Ed è comunque un tratto con memorie cinematografico-televisive: mentre m’avvicino a Firenze per vie più che secondarie cerco nella segnaletica stradale riferimenti casuali a quell’Ovest di Paperino del buon Nuti, ovviamente senza esito positivo.
Avessi più sole taglierei per Bibbiena direzione Adriatico, infilandoci un po’ di curve veraci, ma il tempo meteo e dell’orologio (che dal dieci mattina ricordo, non indosso) non me lo consigliano; con l’entusiasmo di un paziente in sala d’aspetto del dentista prendo l’A1 che abbandono nei pressi di Arezzo (pure troppo ho resistito). L’intenzione era raggiungere Bettolle ma chissà perché chissà come, mi perdo sbucando in quel di Cortona. Poco male, Trasimeno, Perugia (a Perugia ritorna il traffico dopo una tirata praticamente in completa solitudine), Valfabbrica (curve!), la statale 76.
Mi fermo a pochi chilometri da casa per trovare… una Persona, ultima tirata. Comincia a piovere, 5 chilometri d’acqua fino all’arrivo; tutti e due guardiamo il DOPPIO arcobaleno di fronte come due idioti, e non ce ne importa niente di spacchettare gli antipioggia. Jesi. Siamo a casa, una settimana.
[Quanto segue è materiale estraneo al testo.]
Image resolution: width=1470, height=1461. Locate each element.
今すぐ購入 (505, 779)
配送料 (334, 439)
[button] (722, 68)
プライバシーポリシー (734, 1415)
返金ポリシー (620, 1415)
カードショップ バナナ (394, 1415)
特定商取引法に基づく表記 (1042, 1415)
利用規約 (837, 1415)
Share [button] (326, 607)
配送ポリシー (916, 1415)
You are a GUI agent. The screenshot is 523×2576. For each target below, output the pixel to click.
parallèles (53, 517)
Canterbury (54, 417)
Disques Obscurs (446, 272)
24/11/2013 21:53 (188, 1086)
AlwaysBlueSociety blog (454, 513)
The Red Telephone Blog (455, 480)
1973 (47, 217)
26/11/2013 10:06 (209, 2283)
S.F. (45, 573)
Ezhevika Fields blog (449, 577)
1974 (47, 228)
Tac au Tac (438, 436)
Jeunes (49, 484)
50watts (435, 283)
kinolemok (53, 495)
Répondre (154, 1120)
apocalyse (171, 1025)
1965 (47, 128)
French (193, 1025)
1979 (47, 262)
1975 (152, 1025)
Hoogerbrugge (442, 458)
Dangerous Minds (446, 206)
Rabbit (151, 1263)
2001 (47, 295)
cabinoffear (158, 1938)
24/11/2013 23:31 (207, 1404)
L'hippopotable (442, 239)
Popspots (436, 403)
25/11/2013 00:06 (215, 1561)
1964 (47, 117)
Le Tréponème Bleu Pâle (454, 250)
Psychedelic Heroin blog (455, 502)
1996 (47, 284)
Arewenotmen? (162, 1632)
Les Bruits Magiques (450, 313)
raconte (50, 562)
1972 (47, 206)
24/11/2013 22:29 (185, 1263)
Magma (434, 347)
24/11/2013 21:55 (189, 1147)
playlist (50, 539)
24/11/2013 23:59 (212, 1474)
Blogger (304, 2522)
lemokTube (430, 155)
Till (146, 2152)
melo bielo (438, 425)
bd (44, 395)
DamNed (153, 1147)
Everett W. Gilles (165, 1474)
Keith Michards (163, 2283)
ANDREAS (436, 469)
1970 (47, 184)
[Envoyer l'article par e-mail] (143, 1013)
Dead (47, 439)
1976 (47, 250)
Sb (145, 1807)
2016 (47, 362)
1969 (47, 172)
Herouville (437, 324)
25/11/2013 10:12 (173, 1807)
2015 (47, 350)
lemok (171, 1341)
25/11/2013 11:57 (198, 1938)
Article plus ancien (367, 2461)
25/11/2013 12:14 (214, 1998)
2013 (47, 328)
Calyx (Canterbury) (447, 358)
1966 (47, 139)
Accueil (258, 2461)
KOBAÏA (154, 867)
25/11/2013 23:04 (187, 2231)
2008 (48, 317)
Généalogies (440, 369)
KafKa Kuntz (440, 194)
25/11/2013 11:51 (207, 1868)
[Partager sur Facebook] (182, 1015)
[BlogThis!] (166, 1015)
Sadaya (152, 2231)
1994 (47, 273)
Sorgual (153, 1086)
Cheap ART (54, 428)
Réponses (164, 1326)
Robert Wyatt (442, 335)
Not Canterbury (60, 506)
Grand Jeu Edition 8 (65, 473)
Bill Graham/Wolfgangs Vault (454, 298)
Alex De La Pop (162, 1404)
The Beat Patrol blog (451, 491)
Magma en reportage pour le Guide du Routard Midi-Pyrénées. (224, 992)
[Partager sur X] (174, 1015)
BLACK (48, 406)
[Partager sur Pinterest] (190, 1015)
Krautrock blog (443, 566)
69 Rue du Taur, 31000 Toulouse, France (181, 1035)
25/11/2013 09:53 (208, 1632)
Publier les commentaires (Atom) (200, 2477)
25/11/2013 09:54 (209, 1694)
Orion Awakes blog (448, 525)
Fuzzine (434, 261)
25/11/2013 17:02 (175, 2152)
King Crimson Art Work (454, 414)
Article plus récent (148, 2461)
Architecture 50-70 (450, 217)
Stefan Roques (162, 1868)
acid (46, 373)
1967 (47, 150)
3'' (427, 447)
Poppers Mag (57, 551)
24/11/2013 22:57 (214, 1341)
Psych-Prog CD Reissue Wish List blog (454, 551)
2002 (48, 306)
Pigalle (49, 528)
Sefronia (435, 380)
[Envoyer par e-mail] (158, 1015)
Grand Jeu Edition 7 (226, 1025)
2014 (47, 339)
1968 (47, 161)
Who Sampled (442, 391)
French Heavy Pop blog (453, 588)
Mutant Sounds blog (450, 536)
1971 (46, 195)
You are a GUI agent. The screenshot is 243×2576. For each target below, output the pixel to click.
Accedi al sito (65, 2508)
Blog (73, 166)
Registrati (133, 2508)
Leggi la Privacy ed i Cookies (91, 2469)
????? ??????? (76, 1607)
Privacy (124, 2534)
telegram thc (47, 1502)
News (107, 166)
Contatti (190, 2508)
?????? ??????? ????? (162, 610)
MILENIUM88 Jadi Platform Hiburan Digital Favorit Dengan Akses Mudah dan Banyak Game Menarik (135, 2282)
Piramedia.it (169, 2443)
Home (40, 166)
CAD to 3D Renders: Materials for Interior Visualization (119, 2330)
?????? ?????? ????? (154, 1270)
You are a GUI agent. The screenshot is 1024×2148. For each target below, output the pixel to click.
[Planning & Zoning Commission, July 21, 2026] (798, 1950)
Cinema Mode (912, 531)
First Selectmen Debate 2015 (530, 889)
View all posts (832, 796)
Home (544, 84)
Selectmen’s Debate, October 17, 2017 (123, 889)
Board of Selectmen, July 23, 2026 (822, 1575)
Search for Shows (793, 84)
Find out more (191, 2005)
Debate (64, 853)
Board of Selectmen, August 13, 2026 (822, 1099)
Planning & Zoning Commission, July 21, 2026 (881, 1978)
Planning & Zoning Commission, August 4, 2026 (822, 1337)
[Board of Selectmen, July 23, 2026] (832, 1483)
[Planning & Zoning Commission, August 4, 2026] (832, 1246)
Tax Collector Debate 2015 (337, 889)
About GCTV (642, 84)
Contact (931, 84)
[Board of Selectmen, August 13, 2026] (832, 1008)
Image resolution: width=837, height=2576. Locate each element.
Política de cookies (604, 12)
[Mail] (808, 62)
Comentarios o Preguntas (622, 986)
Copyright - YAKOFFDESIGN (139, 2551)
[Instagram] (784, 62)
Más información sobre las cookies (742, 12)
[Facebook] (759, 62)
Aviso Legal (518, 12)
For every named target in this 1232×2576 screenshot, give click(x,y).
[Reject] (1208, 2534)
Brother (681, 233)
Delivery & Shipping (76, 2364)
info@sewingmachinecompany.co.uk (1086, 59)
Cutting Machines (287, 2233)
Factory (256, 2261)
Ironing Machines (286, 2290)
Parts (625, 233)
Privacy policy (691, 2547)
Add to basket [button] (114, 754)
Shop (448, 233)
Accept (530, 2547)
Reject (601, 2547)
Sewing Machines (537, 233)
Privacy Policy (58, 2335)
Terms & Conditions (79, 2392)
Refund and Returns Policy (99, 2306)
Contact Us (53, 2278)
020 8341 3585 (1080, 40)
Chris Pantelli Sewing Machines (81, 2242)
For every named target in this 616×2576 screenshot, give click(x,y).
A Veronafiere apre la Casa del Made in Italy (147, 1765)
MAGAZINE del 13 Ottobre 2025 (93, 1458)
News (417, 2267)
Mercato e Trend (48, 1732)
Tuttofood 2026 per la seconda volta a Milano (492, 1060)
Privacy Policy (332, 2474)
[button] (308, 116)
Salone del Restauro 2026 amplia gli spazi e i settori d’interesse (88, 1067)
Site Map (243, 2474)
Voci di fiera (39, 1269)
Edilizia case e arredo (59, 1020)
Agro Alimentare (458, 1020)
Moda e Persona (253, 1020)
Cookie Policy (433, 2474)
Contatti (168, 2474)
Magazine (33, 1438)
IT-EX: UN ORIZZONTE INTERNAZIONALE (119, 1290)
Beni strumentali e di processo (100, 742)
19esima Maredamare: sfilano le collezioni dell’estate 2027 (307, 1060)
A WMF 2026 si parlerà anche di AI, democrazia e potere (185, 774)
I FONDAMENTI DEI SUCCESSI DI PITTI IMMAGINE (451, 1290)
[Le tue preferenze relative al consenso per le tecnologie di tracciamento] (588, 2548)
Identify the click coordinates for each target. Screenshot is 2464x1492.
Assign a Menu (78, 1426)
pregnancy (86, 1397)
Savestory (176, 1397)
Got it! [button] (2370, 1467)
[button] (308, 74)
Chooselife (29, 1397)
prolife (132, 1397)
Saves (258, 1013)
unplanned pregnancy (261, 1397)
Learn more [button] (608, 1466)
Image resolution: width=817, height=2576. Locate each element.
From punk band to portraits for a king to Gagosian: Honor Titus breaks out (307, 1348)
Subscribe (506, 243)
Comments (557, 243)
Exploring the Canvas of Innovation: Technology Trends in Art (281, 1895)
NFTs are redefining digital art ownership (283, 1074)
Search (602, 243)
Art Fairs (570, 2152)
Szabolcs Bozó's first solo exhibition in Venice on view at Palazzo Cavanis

Ma non erano due, le settimane? Si, ma mica è finita. Per quanto organizzato in quattro e quattr’otto e con una buona dose di pazzia come filo rosso, il Giringiro prevedeva una sorta di andamento circolare (eh, si, vabbè…) per ritoccare più o meno a metà tornata il campo base. Obiettivo ora è esperire al meglio ed al massimo la seconda settimana, ho il giro “apparenti” in programma.